[Begin SELECTED EXCERPT]

Divided into two Transport Groups—XRAY for Tulagi and YOKE for Guadalcanal—the amphibious force met little resistance at first. With carrier plane bombing and strafing support, naval screening forces commenced a heavy bombardment of the Guadalcanal-Tulagi area.
[3] This surprised the almost 1,850 Japanese occupying Tulagi and the 5,300 on Guadalcanal, and “opposition to the landing was slight in most places. There was none on Guadalcanal, where boats shuttled about 10,000 men ashore during the day.”
[4] Bernard Reilly, a Marine veteran who enlisted three weeks before Pearl Harbor, remembered the initial bombardment against Guadalcanal: “the [American] troops just walked in.”
[5] As daylight faded to muted shades of gray, almost 18,500 American troops funneled onto Guadalcanal, Tulagi, Florida, and the neighboring islands of Gavutu and Tanambogo.

[End SELECTED EXCERPT]
[Begin COLLECTED MATERIAL]

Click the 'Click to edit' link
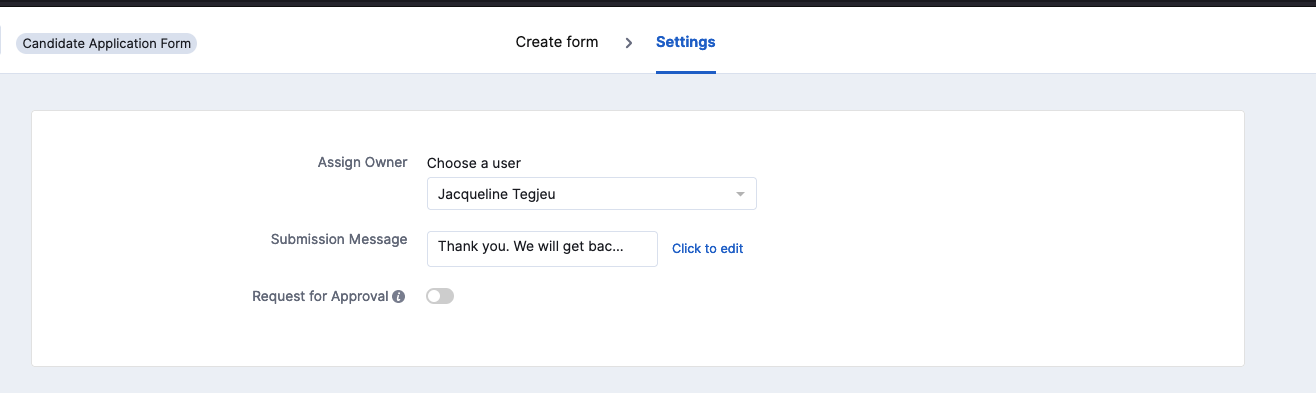 pyautogui.click(x=707, y=249)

[End COLLECTED MATERIAL]

» **TASK REQUIREMENTS**
Return the passage above on the Guadalcanal and Tulagi landings word for word, in its entirety.

» **CORRECT OUTPUT**
Divided into two Transport Groups—XRAY for Tulagi and YOKE for Guadalcanal—the amphibious force met little resistance at first. With carrier plane bombing and strafing support, naval screening forces commenced a heavy bombardment of the Guadalcanal-Tulagi area.
[3] This surprised the almost 1,850 Japanese occupying Tulagi and the 5,300 on Guadalcanal, and “opposition to the landing was slight in most places. There was none on Guadalcanal, where boats shuttled about 10,000 men ashore during the day.”
[4] Bernard Reilly, a Marine veteran who enlisted three weeks before Pearl Harbor, remembered the initial bombardment against Guadalcanal: “the [American] troops just walked in.”
[5] As daylight faded to muted shades of gray, almost 18,500 American troops funneled onto Guadalcanal, Tulagi, Florida, and the neighboring islands of Gavutu and Tanambogo.